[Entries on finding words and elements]
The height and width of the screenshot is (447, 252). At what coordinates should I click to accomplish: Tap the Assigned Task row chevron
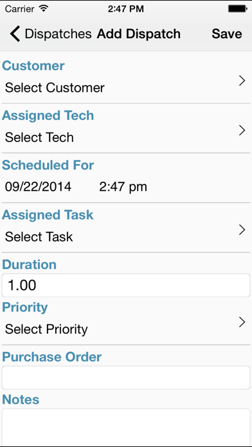pos(242,229)
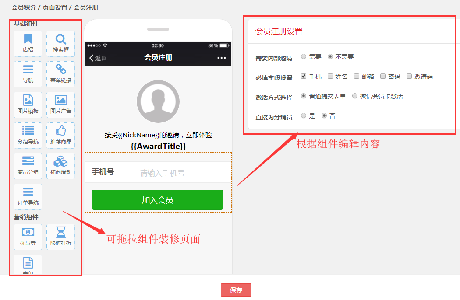Check the 姓名 required field checkbox
The width and height of the screenshot is (460, 300).
pos(330,76)
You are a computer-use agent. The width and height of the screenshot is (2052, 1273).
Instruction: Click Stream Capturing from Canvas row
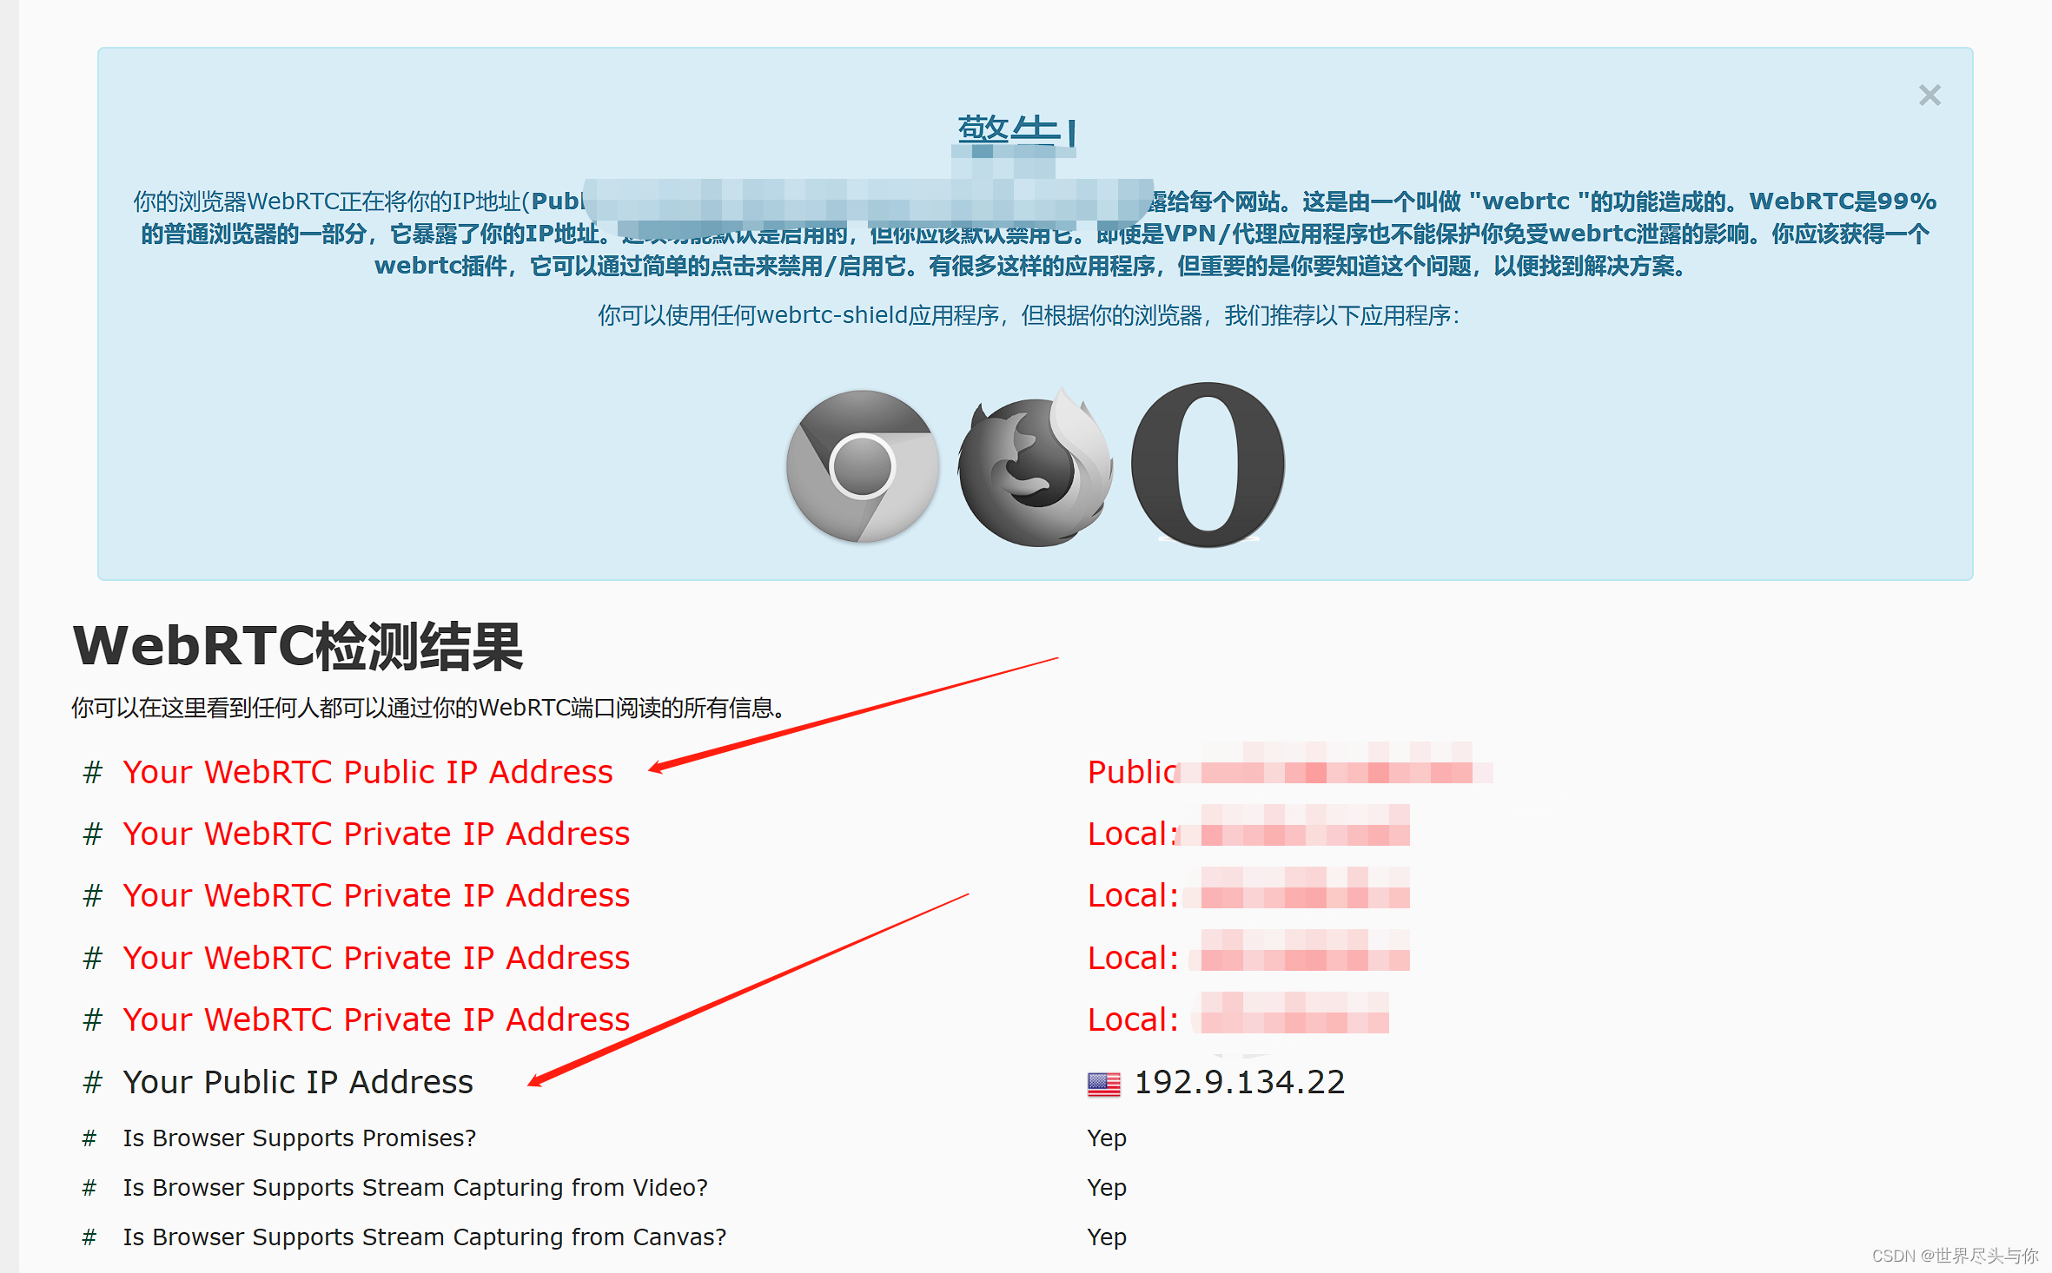424,1237
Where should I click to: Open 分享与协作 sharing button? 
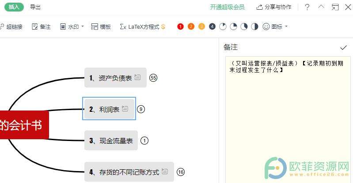[274, 7]
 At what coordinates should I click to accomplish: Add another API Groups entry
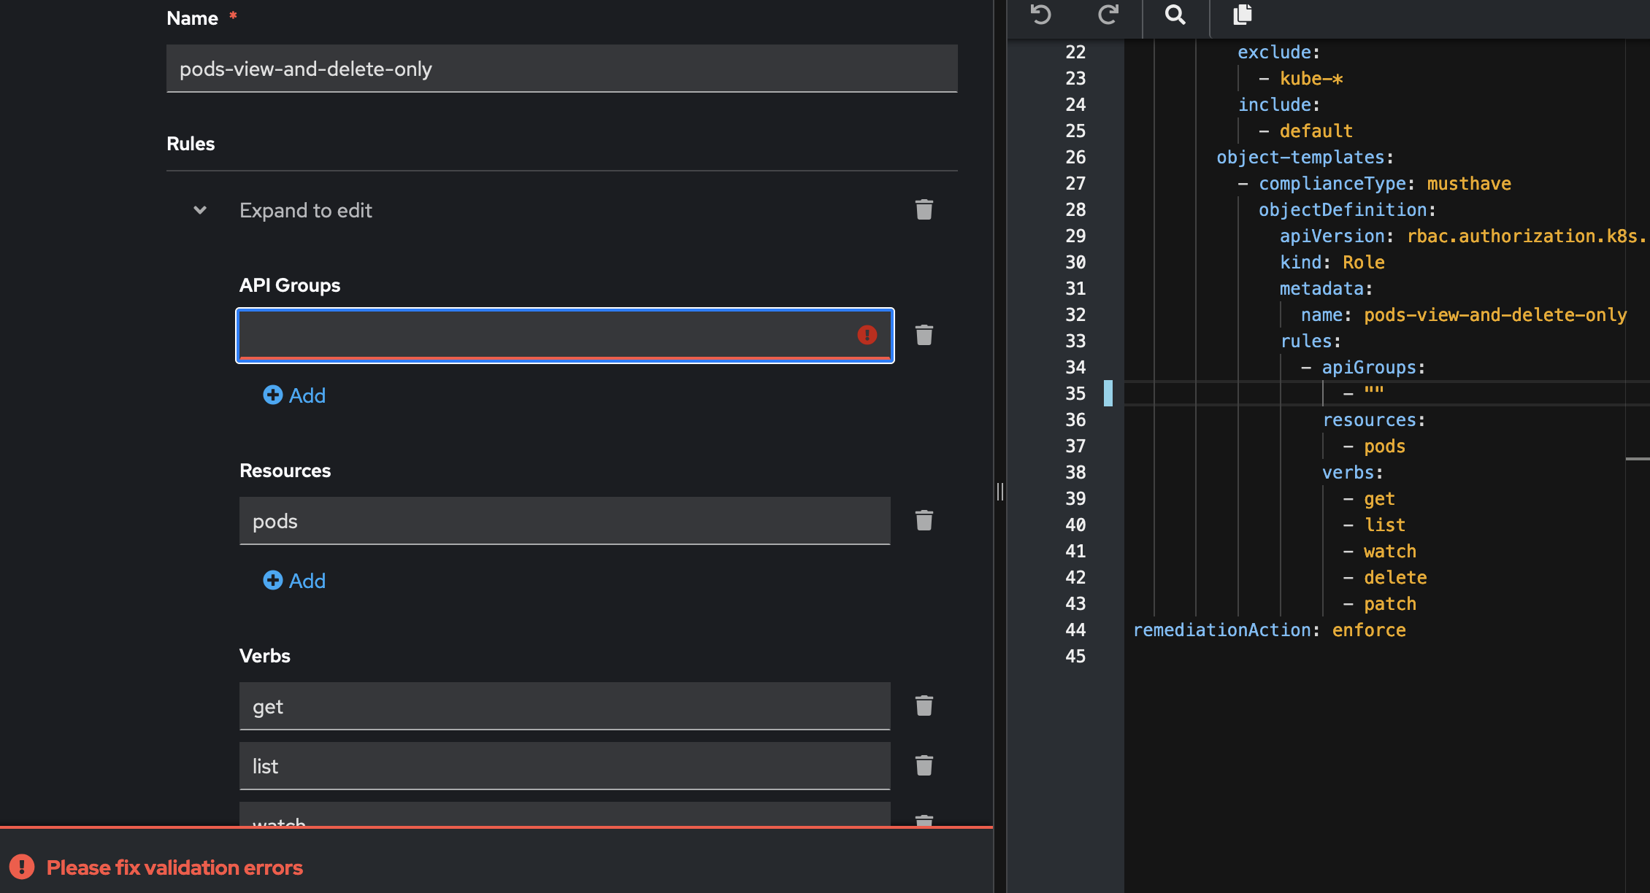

→ **EXERCISE TASK**
Return the lines of the material above exactly, beginning at the line that contains "Where should I" and continuing through the end of the material. Leave out the pictures.

→ **CORRECT OUTPUT**
Where should I click to: Open 分享与协作 sharing button? 
[274, 7]
 At what coordinates should I click to accomplish: Add another API Groups entry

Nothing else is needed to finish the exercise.